According to WHO, burnout results from chronic workplace stress that has not been managed successfully. In the ICD-11 entry, burnout was filed under problems tied to employment or unemployment.
Burnout is characterized by three dimensions:
- feelings of energy depletion or exhaustion;
- increased mental distance from one’s job, or feelings of negativism or cynicism related to one's job; and
- reduced professional efficacy.
However, the diagnosis should exclude adjustment disorder, disorders specifically linked to stress and anxiety- or fear-related disorder.
Healio Psychiatry previously reported on a paper in which experts from leading U.S. health organizations deemed physician burnout “a public health crisis.”
“Physician burnout has received some attention in recent years, but not enough. As a result, it is both poorly understood and getting worse,” Andrew R. Iliff, MA, JD, lead writer and program manager at Harvard Global Health Institute, told Healio Psychiatry.

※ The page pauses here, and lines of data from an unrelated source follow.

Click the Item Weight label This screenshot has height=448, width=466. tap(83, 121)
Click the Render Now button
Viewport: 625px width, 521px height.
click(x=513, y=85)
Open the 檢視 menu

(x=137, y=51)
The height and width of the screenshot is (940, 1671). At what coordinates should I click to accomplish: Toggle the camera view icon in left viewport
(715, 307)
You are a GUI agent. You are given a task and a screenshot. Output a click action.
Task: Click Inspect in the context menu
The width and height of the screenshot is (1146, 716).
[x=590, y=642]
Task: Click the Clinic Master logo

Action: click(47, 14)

In their paper, experts from Harvard T.H. Chan School of Public Health, the Harvard Global Health Institute, the Massachusetts Medical Society and the Massachusetts Health and Hospital Association recommended ways to address the prevalence of burnout among physicians and other health care providers. Recommendations included:
- appointing an executive-level chief wellness officer (CWO) at every major health care organization;
- providing support for those experiencing burnout; and
- improving the efficiency of electronic health records.
“Our ongoing failure to address increasing physician burnout threatens to undermine the provision of care,” Iliff said. “But we have a pretty good idea how to fix it — starting with making physician wellness a top priority at health care organizations and streamlining electronic health records to allow physicians to focus on patient care.” – by Savannah Demko
Jha AK, et al. A crisis in health care: A call to action on physician burnout. https://cdn1.sph.harvard.edu/wp-content/uploads/sites/21/2019/01/PhysicianBurnoutReport2018FINAL.pdf. Accessed on May 28, 2019.
WHO. ICD-11 for mortality and morbidity statistics. QD85 burn-out. https://icd.who.int/browse11/l-m/en#/http://id.who.int/icd/entity/129180281. Accessed on May 28, 2019.
Disclosure: Healio Psychiatry was unable to confirm relevant financial disclosures at the time of publication.